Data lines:
#####

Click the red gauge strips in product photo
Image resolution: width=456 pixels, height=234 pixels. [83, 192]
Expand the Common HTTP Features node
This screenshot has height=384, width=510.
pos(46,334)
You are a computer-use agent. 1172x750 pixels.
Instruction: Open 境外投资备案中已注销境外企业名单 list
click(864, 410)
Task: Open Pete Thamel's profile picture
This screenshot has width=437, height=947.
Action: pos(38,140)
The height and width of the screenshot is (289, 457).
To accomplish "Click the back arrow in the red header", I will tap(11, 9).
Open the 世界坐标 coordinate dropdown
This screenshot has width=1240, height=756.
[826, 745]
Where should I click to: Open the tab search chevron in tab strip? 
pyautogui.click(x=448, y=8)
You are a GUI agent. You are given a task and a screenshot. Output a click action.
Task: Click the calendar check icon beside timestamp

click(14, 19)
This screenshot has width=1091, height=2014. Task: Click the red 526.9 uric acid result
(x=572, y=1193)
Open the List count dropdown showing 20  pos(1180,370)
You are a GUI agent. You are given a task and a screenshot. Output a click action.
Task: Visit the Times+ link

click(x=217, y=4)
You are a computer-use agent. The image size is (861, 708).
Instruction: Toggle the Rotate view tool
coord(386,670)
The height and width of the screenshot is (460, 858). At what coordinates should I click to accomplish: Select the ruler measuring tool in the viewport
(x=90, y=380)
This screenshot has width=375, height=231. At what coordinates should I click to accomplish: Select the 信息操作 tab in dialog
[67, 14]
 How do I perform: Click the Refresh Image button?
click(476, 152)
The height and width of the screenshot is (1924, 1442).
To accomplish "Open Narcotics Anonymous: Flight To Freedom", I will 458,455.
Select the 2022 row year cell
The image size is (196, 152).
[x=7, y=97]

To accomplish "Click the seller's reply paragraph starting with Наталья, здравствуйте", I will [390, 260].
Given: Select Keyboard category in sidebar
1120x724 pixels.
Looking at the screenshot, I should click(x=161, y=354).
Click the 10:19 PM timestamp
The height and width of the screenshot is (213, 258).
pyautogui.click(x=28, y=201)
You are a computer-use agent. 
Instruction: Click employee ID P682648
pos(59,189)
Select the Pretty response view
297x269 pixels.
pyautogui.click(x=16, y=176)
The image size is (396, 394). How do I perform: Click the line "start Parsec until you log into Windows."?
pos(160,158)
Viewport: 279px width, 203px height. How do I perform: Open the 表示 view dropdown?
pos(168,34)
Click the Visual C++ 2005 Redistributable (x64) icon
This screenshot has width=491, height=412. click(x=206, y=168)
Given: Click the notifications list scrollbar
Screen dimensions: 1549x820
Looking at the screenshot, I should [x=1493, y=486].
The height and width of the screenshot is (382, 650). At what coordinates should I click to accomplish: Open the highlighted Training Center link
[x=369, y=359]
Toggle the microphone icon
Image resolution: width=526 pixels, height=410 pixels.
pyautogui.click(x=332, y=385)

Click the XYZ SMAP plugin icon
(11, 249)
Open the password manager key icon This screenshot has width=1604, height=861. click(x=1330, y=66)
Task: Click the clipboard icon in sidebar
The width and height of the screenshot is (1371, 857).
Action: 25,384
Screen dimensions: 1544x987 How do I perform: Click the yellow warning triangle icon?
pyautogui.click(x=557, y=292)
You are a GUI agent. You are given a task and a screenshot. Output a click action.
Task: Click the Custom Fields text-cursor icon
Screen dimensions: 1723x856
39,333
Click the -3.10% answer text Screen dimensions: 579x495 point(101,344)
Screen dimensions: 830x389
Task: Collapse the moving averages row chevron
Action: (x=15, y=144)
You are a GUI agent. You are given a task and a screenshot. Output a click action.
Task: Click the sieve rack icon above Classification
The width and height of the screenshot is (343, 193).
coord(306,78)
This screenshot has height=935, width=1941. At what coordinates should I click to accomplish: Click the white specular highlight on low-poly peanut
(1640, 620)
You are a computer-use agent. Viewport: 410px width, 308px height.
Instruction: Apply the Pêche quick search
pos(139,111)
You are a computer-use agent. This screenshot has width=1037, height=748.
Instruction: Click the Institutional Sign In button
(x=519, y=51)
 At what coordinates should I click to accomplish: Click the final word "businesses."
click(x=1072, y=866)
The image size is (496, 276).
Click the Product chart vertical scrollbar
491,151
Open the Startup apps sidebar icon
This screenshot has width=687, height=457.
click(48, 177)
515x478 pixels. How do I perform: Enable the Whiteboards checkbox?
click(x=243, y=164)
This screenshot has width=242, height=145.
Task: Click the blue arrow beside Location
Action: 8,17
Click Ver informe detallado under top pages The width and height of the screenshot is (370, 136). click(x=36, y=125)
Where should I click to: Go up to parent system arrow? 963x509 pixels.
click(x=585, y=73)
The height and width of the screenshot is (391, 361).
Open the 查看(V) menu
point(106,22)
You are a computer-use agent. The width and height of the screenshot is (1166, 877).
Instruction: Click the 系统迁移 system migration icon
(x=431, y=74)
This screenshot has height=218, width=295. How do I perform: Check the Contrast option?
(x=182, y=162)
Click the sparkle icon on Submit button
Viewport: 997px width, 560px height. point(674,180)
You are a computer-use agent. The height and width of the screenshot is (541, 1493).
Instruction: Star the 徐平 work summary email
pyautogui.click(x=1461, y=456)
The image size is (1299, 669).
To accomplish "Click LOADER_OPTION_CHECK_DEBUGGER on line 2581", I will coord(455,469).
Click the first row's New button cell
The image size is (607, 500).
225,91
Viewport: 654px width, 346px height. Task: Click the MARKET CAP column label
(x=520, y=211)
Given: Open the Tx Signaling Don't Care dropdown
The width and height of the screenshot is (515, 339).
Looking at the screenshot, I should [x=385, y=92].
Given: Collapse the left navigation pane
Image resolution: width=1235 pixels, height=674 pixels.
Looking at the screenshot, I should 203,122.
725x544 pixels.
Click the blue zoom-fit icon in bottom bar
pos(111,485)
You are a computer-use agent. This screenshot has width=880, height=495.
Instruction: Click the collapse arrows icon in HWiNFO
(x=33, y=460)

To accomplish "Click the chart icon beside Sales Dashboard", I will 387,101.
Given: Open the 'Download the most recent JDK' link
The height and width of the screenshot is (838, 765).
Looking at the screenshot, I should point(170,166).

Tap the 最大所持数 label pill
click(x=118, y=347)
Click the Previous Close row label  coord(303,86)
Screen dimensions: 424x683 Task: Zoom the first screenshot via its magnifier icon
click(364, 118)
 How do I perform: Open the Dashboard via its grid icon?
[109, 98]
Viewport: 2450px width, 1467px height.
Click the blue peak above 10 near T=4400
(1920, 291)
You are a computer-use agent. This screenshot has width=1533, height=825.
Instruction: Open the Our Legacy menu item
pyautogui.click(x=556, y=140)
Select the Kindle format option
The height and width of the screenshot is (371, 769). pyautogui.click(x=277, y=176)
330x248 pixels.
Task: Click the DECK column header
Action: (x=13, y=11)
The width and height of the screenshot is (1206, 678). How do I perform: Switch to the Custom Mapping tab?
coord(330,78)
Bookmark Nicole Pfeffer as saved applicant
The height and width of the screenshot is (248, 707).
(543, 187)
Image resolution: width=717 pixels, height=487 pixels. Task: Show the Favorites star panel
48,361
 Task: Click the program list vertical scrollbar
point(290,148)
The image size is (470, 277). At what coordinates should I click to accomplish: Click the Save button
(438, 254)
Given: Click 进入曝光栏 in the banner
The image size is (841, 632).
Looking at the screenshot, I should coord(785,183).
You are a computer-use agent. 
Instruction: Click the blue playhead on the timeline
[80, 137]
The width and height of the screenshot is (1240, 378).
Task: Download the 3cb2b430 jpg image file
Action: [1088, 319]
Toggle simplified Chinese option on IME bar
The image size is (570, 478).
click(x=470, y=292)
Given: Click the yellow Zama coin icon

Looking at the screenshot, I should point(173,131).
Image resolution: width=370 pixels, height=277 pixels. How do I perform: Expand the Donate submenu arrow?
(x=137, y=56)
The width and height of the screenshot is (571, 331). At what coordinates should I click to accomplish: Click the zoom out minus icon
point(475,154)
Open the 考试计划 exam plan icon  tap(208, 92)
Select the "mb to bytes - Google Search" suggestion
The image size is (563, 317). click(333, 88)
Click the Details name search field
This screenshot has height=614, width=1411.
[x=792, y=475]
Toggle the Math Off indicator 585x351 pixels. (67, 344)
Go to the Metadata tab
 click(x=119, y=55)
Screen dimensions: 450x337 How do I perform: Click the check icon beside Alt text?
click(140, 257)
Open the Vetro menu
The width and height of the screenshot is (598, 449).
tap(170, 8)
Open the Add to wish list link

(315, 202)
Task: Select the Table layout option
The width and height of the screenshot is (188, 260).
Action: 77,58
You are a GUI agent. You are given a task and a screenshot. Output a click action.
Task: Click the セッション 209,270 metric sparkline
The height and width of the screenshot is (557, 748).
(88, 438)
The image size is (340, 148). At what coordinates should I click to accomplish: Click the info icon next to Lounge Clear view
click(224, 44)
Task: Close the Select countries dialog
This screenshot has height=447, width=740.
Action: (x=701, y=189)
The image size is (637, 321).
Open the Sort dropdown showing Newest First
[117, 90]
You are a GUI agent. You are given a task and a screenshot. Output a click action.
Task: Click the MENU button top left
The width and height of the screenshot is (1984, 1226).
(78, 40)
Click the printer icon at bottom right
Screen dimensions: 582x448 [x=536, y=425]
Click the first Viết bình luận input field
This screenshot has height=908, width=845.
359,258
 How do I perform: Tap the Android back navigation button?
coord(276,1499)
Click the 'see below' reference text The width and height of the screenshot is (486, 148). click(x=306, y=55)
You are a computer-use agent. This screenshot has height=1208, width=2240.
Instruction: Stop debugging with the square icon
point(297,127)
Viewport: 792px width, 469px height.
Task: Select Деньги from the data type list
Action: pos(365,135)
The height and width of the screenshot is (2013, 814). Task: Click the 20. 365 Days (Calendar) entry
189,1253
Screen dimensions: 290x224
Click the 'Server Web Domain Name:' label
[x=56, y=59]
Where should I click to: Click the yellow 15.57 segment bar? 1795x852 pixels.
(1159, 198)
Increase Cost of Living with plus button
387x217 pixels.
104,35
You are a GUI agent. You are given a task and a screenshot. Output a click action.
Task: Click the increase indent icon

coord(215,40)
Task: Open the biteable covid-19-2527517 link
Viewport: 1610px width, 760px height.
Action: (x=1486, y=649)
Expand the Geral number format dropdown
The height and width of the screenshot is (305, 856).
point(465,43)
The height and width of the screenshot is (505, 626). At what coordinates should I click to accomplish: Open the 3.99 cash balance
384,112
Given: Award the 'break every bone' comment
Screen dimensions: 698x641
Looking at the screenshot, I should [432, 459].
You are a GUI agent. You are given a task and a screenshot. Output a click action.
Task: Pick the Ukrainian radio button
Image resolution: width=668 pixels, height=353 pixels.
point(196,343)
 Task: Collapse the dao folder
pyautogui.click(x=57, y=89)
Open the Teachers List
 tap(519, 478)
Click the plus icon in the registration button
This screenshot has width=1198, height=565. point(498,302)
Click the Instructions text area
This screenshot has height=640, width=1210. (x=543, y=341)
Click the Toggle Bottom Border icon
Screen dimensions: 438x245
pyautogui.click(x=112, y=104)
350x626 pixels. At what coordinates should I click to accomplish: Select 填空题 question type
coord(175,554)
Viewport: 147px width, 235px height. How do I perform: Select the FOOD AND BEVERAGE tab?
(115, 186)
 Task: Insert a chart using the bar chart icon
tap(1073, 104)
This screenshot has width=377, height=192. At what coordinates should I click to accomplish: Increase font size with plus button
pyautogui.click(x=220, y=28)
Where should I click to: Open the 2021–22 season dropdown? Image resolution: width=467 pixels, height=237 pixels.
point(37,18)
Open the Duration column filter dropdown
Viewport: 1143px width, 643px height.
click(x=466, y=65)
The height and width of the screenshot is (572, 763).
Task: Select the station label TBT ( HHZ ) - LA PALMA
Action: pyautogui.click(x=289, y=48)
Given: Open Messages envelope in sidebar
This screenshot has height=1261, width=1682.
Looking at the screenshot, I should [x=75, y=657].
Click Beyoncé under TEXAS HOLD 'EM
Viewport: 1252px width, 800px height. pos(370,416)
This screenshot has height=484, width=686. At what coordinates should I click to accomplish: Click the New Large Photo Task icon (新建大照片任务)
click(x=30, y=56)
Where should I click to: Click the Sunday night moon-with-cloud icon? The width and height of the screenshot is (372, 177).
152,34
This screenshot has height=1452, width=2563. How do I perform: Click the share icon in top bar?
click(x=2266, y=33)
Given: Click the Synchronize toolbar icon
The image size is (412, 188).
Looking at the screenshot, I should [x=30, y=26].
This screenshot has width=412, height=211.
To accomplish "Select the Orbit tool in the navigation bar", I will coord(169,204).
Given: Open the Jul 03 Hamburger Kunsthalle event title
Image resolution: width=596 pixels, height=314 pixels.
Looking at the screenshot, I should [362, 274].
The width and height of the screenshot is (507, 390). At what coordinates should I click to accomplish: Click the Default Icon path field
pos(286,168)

#####

Convert the data lines from the line with "Click the XYZ SMAP plugin icon" to the line with "Action: 25,384", inclusive, into a Markdown table with the columns Row and Line, numbering each row and omitting blank lines.

| Row | Line |
|---|---|
| 1 | Click the XYZ SMAP plugin icon |
| 2 | (11, 249) |
| 3 | Open the password manager key icon This screenshot has width=1604, height=861. click(x=1330, y=66) |
| 4 | Task: Click the clipboard icon in sidebar |
| 5 | The width and height of the screenshot is (1371, 857). |
| 6 | Action: 25,384 |